Nicoletti told the committee there are “seven or eight” police psychologists in the state, though there are of course many more mental health professionals. Shootings and other fatal officer-involved incidents, he said, “all activate the part of the brain that deals with trauma.”

“What we’re trying to do is help the officer process that” and prevent post-traumatic stress disorder, he said.

The three Democrats who comprise the committee’s majority were easily swayed.

“This is policy-making at its best,” said Sen. Lois Court of Denver, the committee vice chair.

“Citizens have brought a concern, for an extremely painful and horrific reason,” she added, turning to the Blacks. “We appreciate so much that you are figuring out how to turn your tragedy into positive public policy, and it is our job to listen to our constituents when you bring issues like this forward.”

Sen. Vicki Marble, a Fort Collins Republican, was skeptical. She and Sen. Jerry Sonnenberg, a Sterling Republican, voted against the bill.

Marble said she’s “been texting for a year now” with a man suffering post-traumatic stress. The man, she said, has gotten counseling provided by the military. This service is “just ridiculous” in its inadequacy, Marble said, advancing an argument that sometimes professional mental health providers can be less effective counselors to officers navigating trauma than, say, friends and colleagues.

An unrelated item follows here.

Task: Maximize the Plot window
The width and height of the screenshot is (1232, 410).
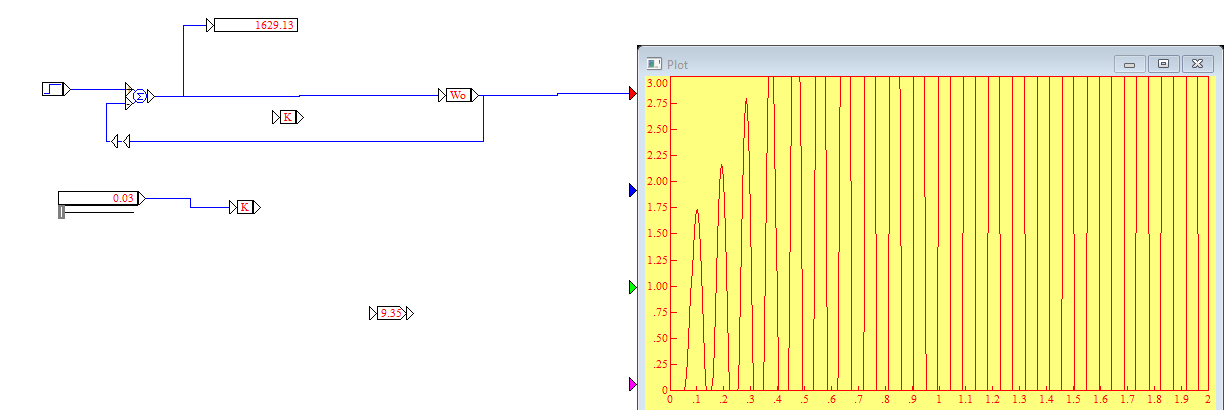Action: pyautogui.click(x=1163, y=64)
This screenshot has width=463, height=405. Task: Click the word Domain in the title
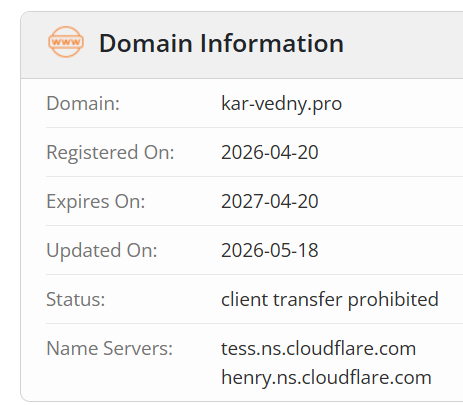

“Some of the best support they’ve gotten is not from government, or psychologists,” she said. “It’s people on the outside, outside of government funding, who have lent that peer support and pathway to where they can deal with it.”

Fields and Cooke explained to Marble that the bill doesn’t prohibit that kind of non-professional support, but she wasn’t sold.

After their testimony, the Black family, visibly drained, said they hope the bill — which unanimously passed in a vote on the Senate floor Thursday morning and now heads to the House — brings attention to mental health issues among police.

“I think this will give the officers in the community the chance to have the confidence to do their job without feeling like they’re hated,” Jeanette Black said. “They’ll be respected for going through some training, and knowing that there is strength if they need it.”